Chef Pam is the first Asian and Thai female chef to receive the World’s Best Female Chef award. She has received multiple accolades throughout her career, including one Michelin star for POTONG, the “Opening of the Year” award from the Michelin Guide, and the “3 Knives” status from The Best Chef Awards, a recognition unique among Thai female chefs.

== Early life and education ==
Pam Pichaya Utharntharm was born in Bangkok, Thailand, into a Thai-Chinese-Australian family, she is a fourth-generation descendant of a family that operated a traditional Chinese herbal medicine business in Bangkok’s Chinatown, her family heritage inspired the creation of POTONG, located in the former medicine house. In the 1880s, her family migrated to Thailand from Fujian southern China.

Born and raised in Bangkok, Pam attended Saint John's International School, and graduated from Chulalongkorn University in 2010 with a bachelor of arts in communication arts. Pam began her culinary journey at an early age, at 21 she won the Asia Youth Hope Cooking contest organized by Les Disciples d’Escoffier (2011), she was also named Young Woman of the Year by Her World magazine (2012) and was first runner-up in the Young Talent Escoffier global competition in the same year.

She later moved to the United States to study at the Culinary Institute of America (CIA), where she graduated with honors, earning first place in both culinary and management disciplines. Following her graduation, she trained at the three-Michelin-starred Jean-Georges in New York City under Executive Chef Mark Lapico.

== Career ==
After gaining international culinary experience, Pam Pichaya Soontornyanakij returned to Bangkok in 2015 to establish her first fine dining restaurant, The Table. Initially operated from her personal kitchen, the restaurant quickly garnered attention for its intimate dining concept and modern interpretation of Thai cuisine, The Table was named "Best New Restaurant" by Time Out and was later featured on The Great Big Story, a global storytelling platform produced in partnership with the Tourism Authority of Thailand.

In 2021, she opened Restaurant POTONG, a fine dining venue specializing in progressive Thai-Chinese cuisine. The restaurant is located in a restored 120-year-old Sino-Portuguese building that once housed her family’s herbal medicine business, “Potong” (普通). It earned her first Michelin Star. In addition to its Michelin recognition, POTONG was listed on The World’s 50 Best Restaurants (#13 in 2025) along with Highest New Entry award 2025 and Asia’s 50 Best Restaurants (#13 in 2025). It was also ranked #1 by TOP25 Bangkok Restaurants, one Diamond from the Black Pearl Guide.

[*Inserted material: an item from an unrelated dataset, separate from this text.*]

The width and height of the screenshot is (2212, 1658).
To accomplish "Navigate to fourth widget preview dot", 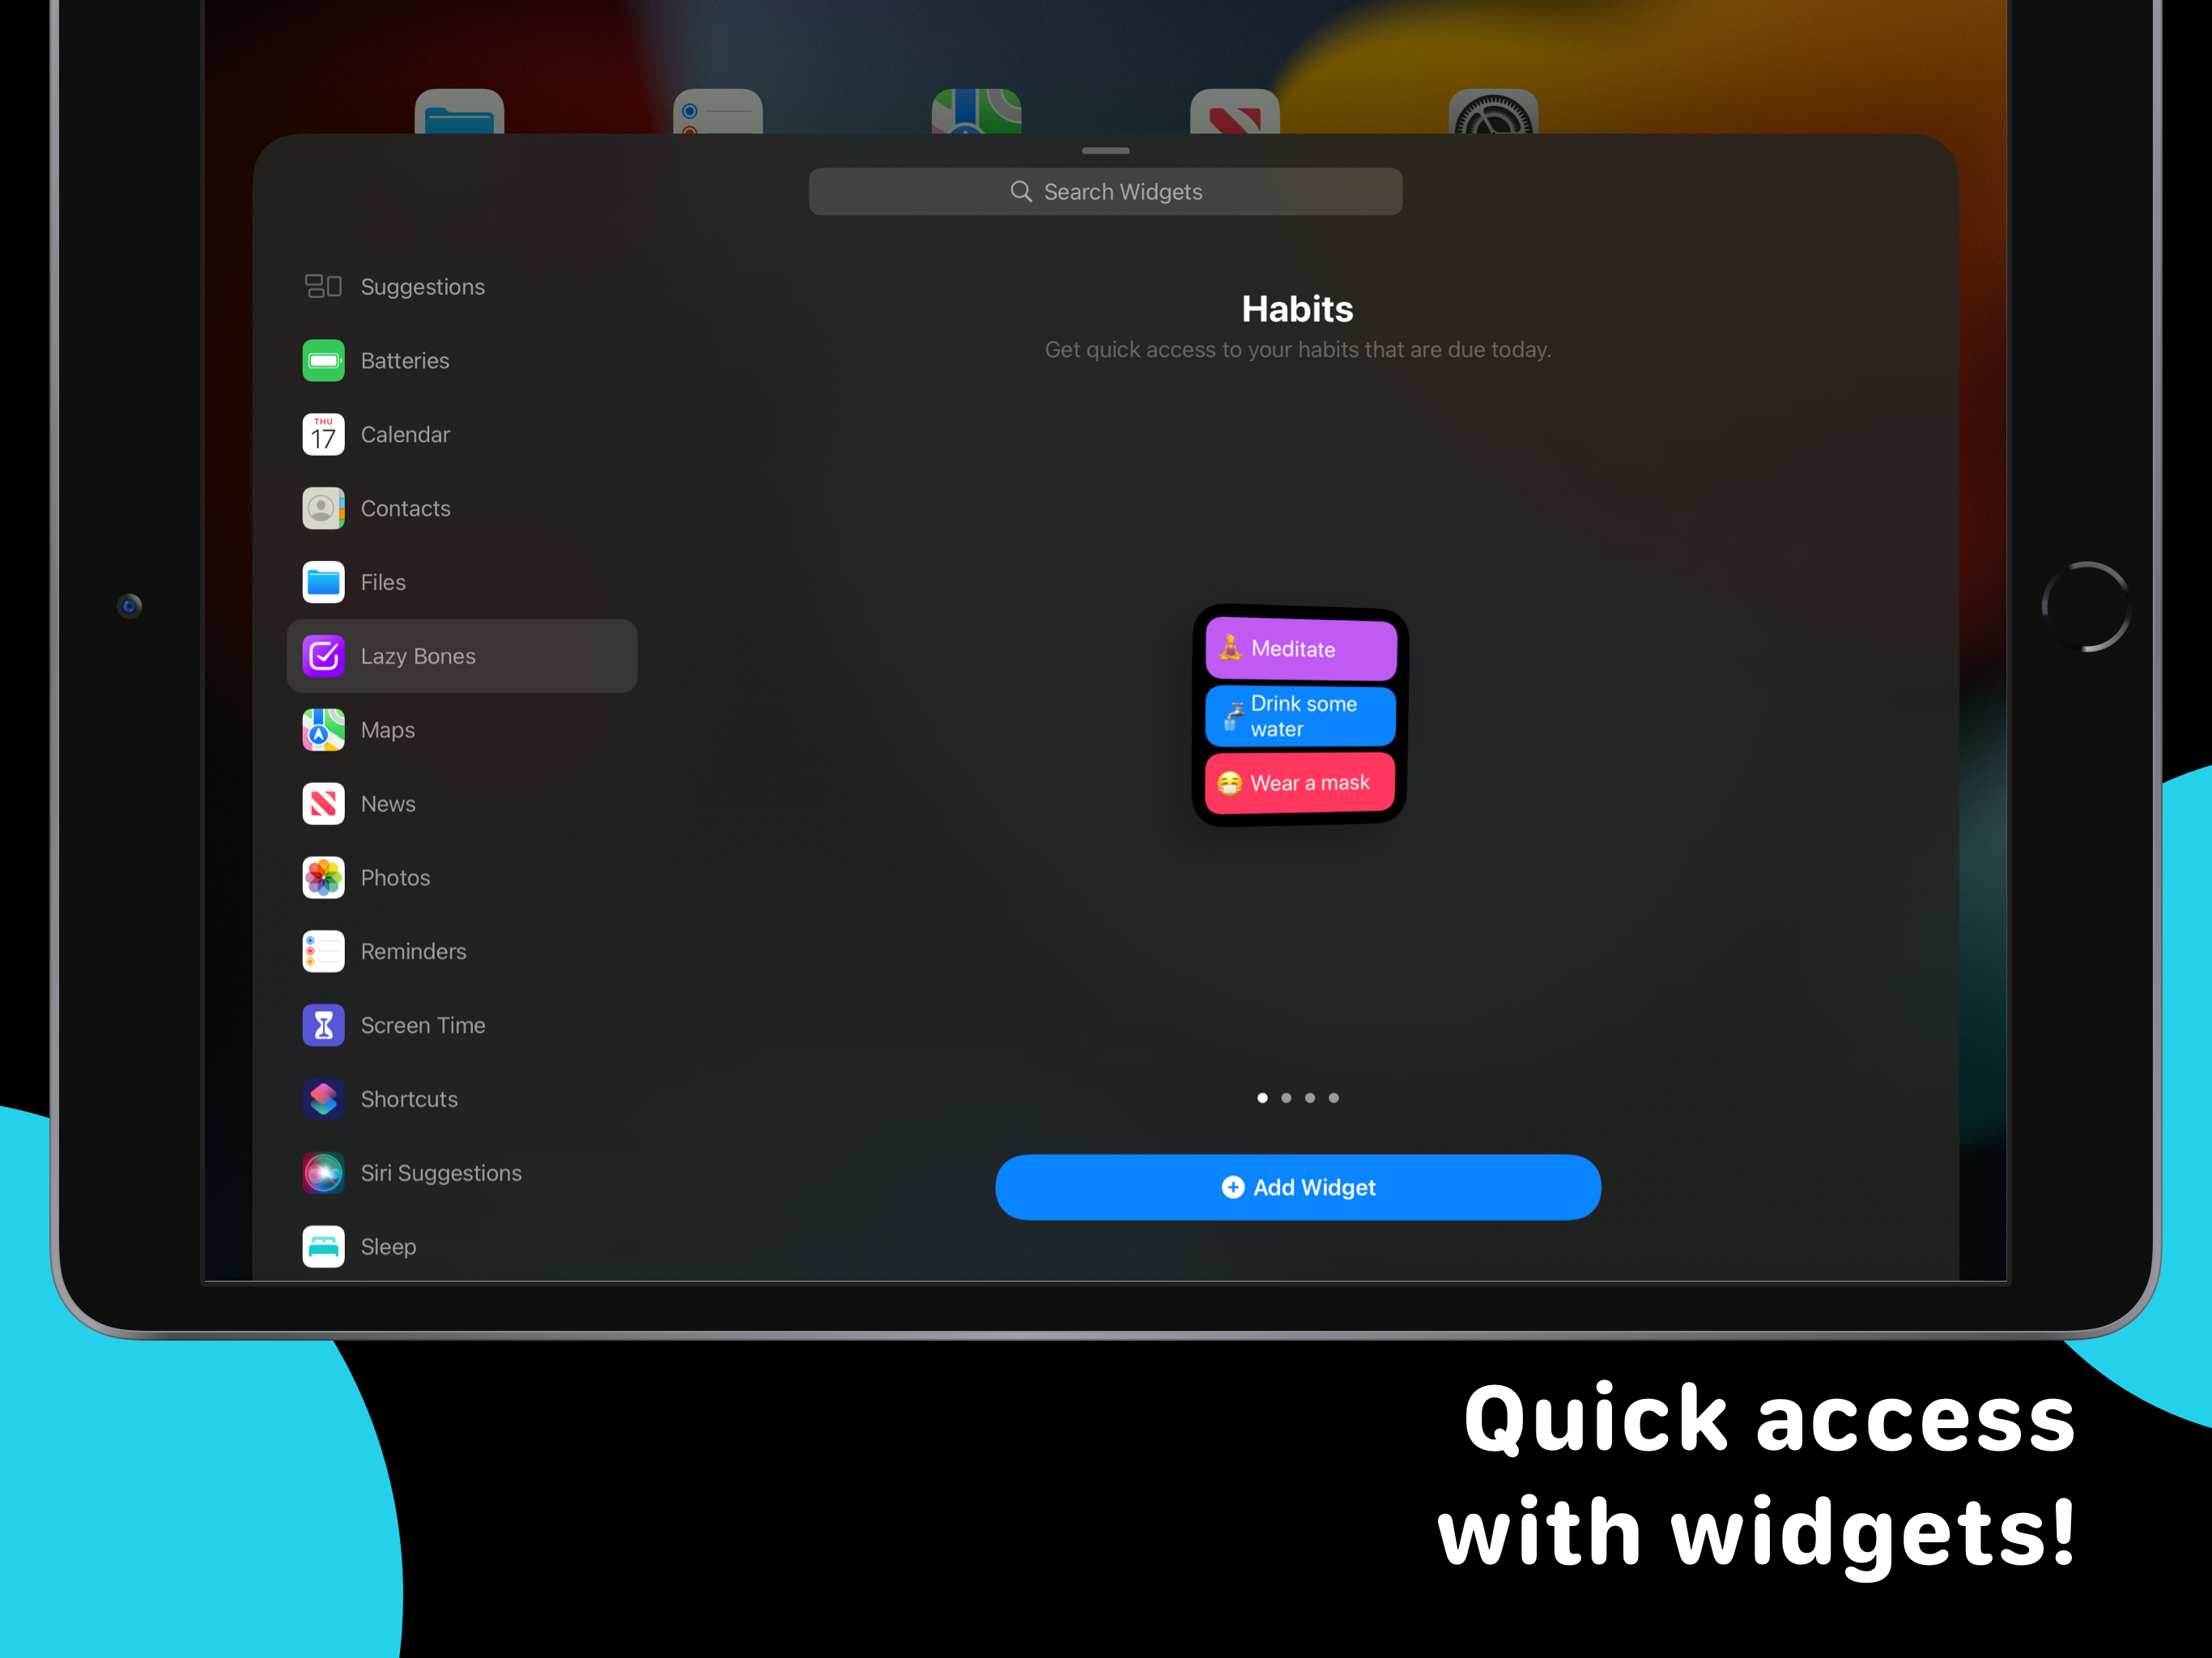I will [x=1334, y=1097].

== Television and Public Recognition ==
Chef Pam has become a prominent media figure in Asia, appearing on various culinary programs, she served as a host and judge on the Thai edition of Top Chef Judge. Chef Pam has also been featured as a judge on the Thai adaptation of Iron Chef Thailand, broadcast on Channel 7.

In addition, she appeared as a judge on Bid Coin Chef, a weekly cooking reality show broadcast on Channel 7 HD, which features chefs from across Thailand, including contestants from MasterChef Thailand, Top Chef Thailand, Hell's Kitchen Thailand Season 2, and Iron Chef Thailand.

Chef Pam has also contributed to culinary media and education platforms, she hosted a masterclass on Gronda, teaching “Six Ways to Use Asian Dried Ingredients.” On Netflix, she has been featured in Chefs Uncut, a documentary series exploring the lives and culinary journeys of six chefs from Southeast Asia, and in The Restaurant War Thailand, a competitive series highlighting Thailand’s top street food vendors under the mentorship of professional chefs. She also made her appearance as a guest judge on The World Cook, a global competitive cooking show featuring 16 chefs from around the world, and joined the judging panel of The Maverick Academy, a regional reality program for aspiring culinary professionals across Asia.